La comunione è retta dal principio maggioritario quotista
Da ciò emerge che la quota rappresenta la misura della singola partecipazione alla comunione per cui ad una maggiore quota corrisponderanno maggiori diritti e doveri. La comunione classica è retta dal principio maggioritario quotista che, quale frazione ideale dell'intero, è il parametro che determina i diritti e i doveri di ogni comunista. In forza del principio maggioritario le deliberazioni adottate dalla maggioranza delle quote vincolano anche i dissenzienti e gli assenti. Differentemente dal condominio (ove è richiesta una duplice maggioranza, teste e valore), nella «comunione minima» (ovvero quella costituita da due comunisti) anche un solo comunista detentore di quota maggioritaria (o, eventualmente, di più quote che assieme costituiranno l'asse maggioritario riunito in capo ad un comunista) può imporre le scelte decisionali sulla minoranza (costituita da uno o, eventualmente, più comunisti).

Il principio maggioritario si applica a tutti gli atti volti alla conservazione o al miglioramento del bene comune. Le decisioni sono vincolanti per la minoranza dissenziente.
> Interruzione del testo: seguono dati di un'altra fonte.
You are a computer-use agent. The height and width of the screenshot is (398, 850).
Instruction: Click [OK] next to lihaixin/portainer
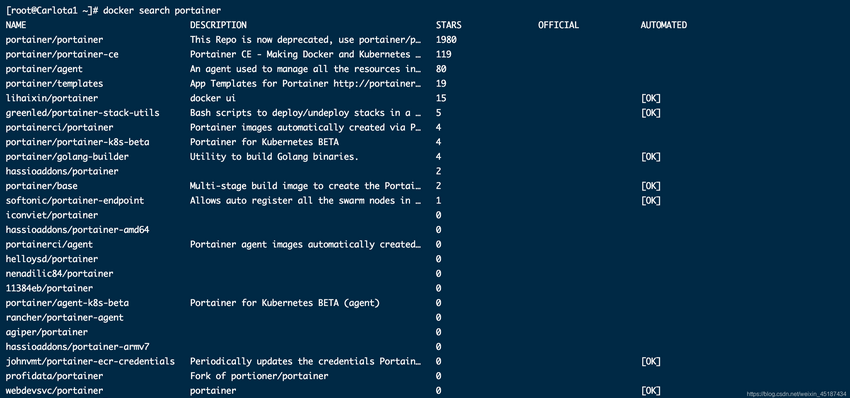pyautogui.click(x=651, y=98)
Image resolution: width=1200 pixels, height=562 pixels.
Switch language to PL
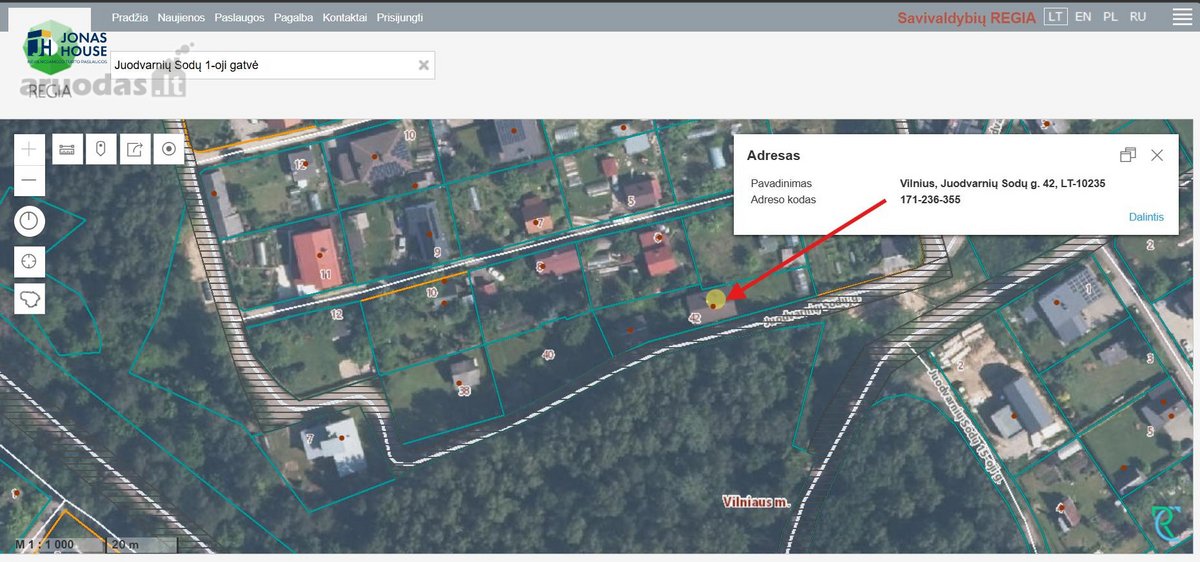(x=1110, y=17)
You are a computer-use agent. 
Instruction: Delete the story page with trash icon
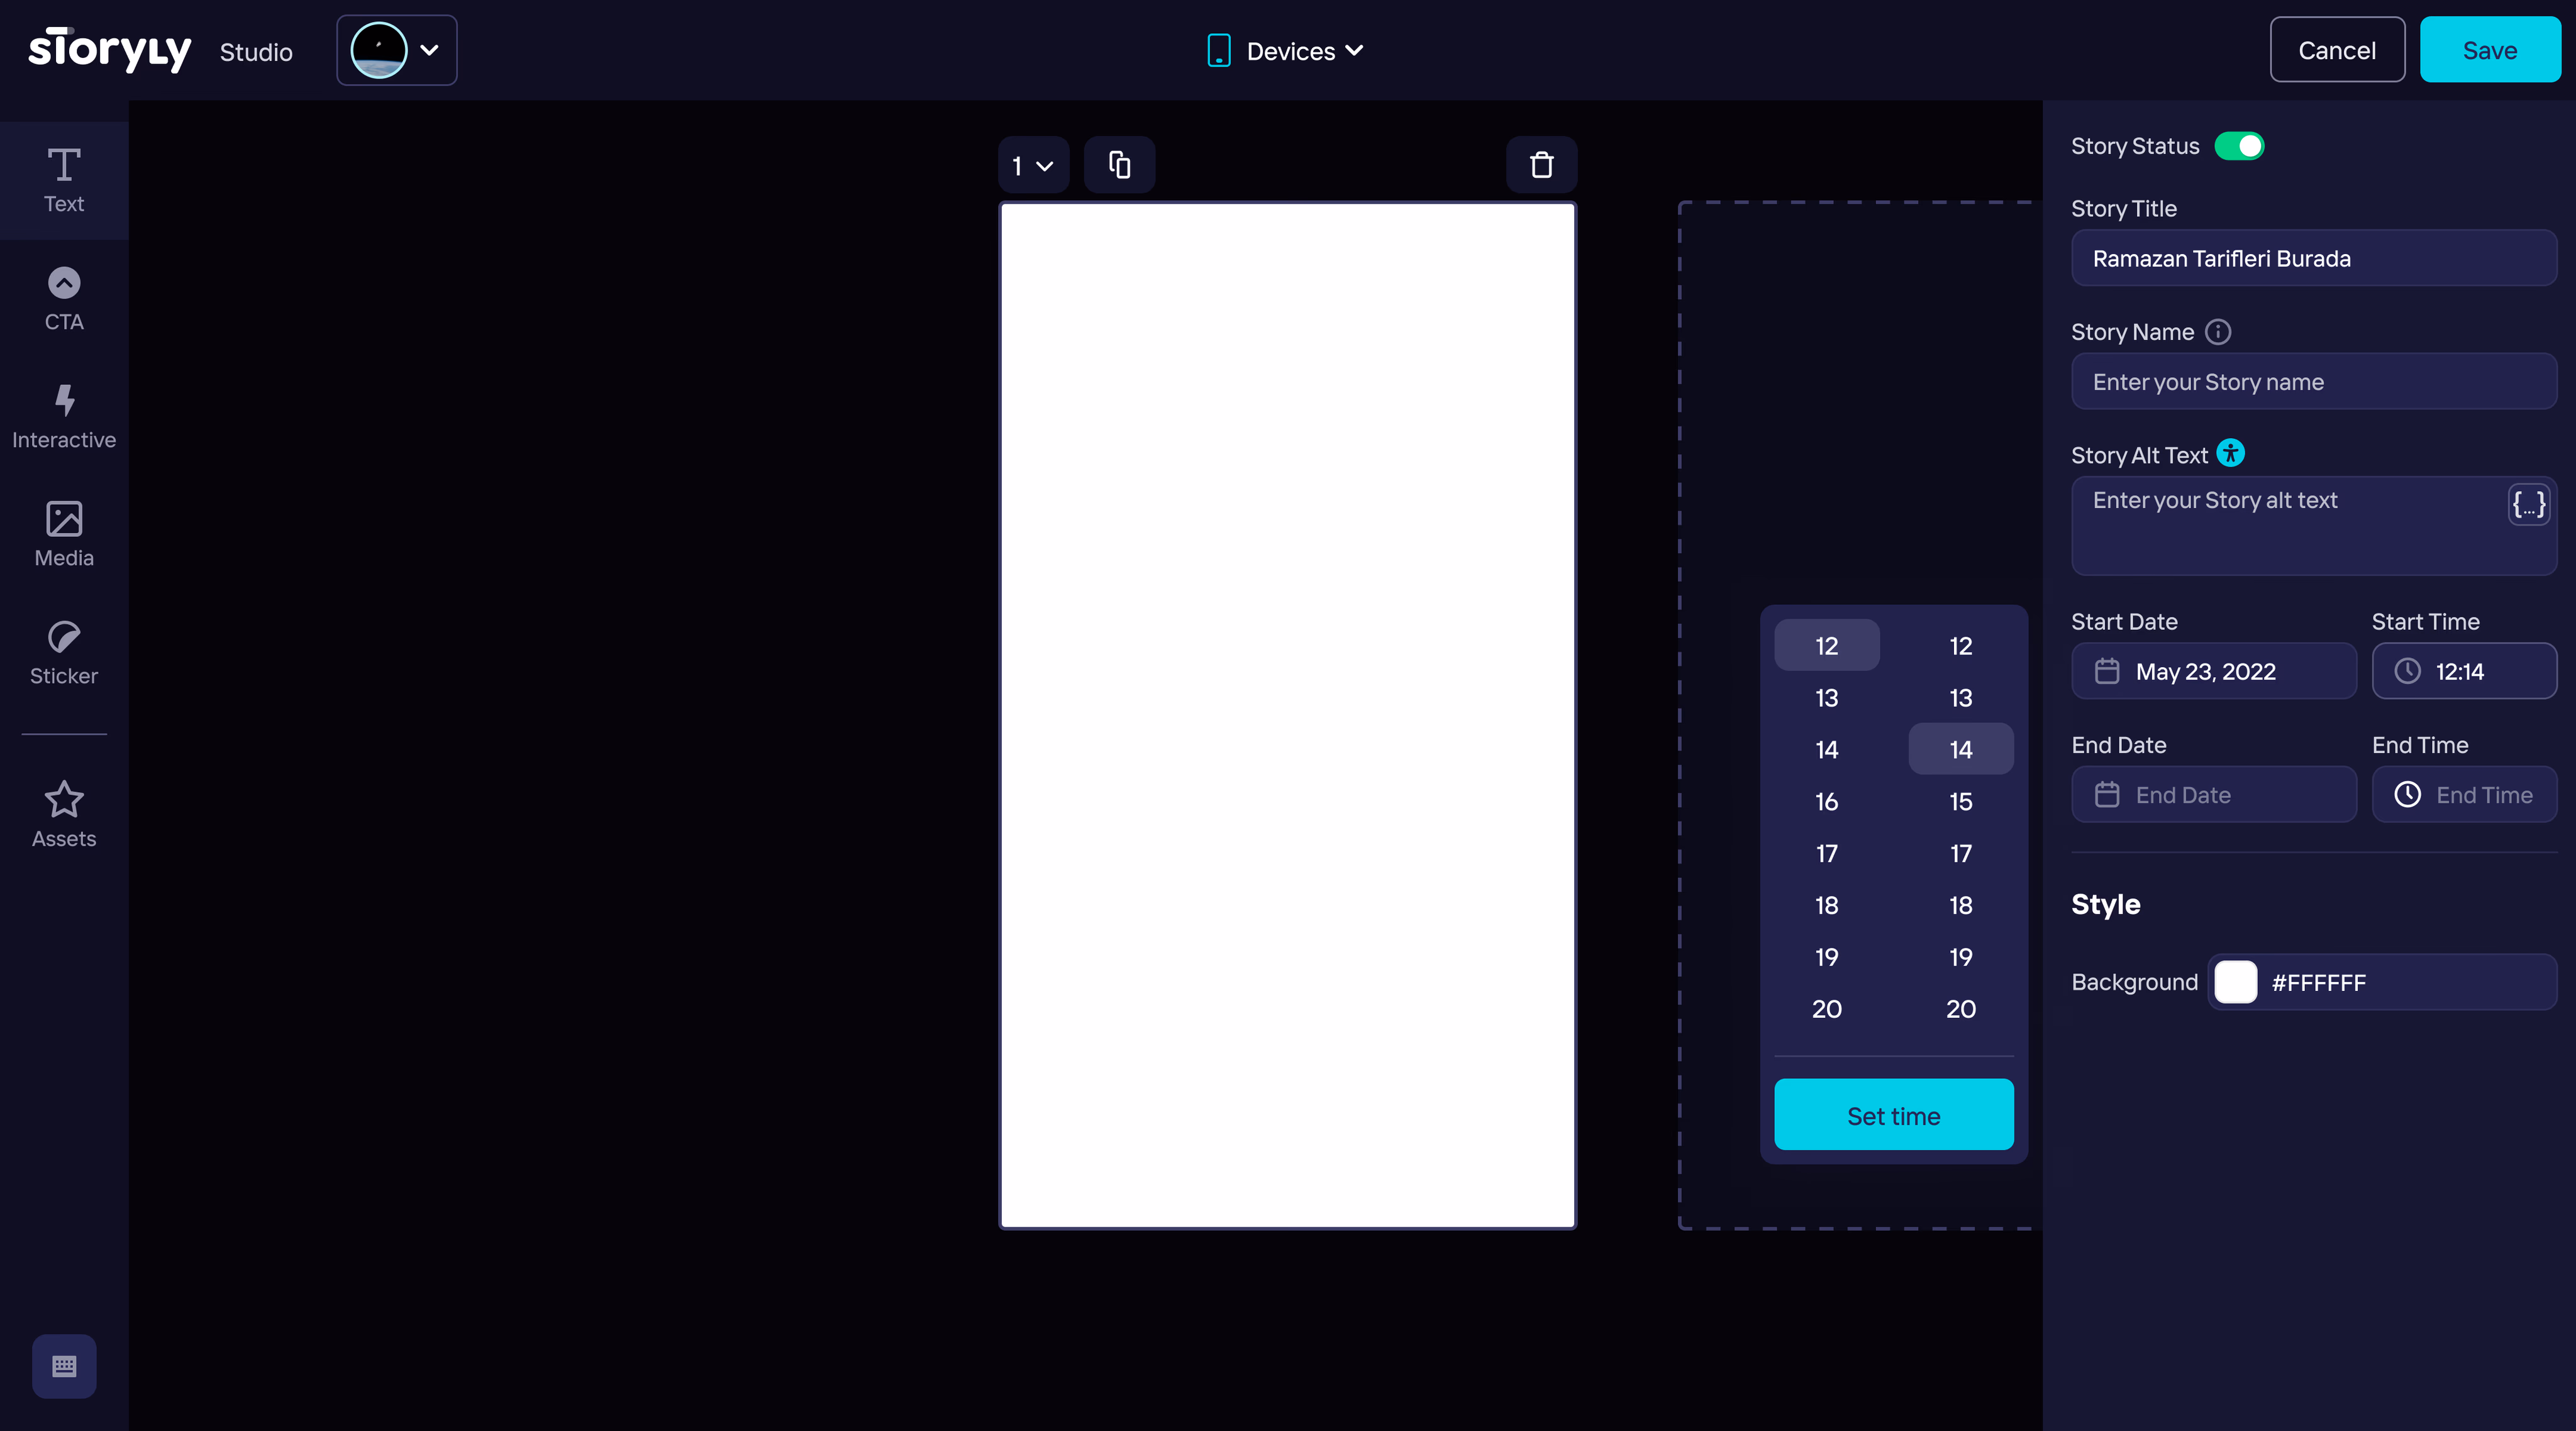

Vengono assunte con la maggioranza semplice (metà più uno) computata sul valore delle quote (e non in base al numero dei comunisti). In dottrina (F. Gazzoni) si è ribadito che, ad esempio, «se la comunione è formata da sei comproprietari, l'unico comproprietario con quota del 51% fa prevalere la propria volontà su quella degli altri cinque che si dividono il residuo 49%».Vengono assunte con la maggioranza qualificata, costituita dai due terzi del valore complessivo della cosa comune, le delibere riguardanti gli atti eccedenti l'ordinaria amministrazione tra cui le innovazioni volte al miglioramento del bene che non importino una spesa gravosa e tutti gli altri atti eccedenti l'ordinaria amministrazione (naturalmente, a condizione che non pregiudichino il godimento e l'interesse dei partecipanti). Per gli atti di alienazione della cosa comune, gli atti di costituzione di diritti reali sul fondo comune e le locazioni ultranovennali è invece richiesto, in quanto incidenti sul diritto di ciascun comunista, il consenso unanime di tutti i partecipanti.

Conclusioni
La pronuncia della Cassazione assume particolare rilievo ed interesse perché traccia il concetto di «comunione minima», ovvero costituita da due soli comunisti, chiarendone le sfaccettature più intrinseche. Esamina e compara la «comunione minima» con il «condominio minimo» (in entrambi i casi costituiti da due partecipanti) ponendo in risalto le nette diversità in ordine alla estrinsecazione del consenso assembleare. Rileva la profonda diversità nella costituzione della maggioranza nel condominio e nella comunione. Delinea, poi, le conseguenze scaturenti dalle assemblee del «condominio minimo» e della «comunione minima». In caso di contrapposizione, assenza o disaccordo, nell'ipotesi del «condominio minimo» si porrà la necessità di ricorrere al giudice camerale per risolvere l'acceso conflitto. Al contrario, nell'ipotesi della «comunione minima» nessun ostacolo si frapporrà in quanto si riterrà valida ed efficace la delibera assembleare assunta con il voto del solo quotista di maggioranza.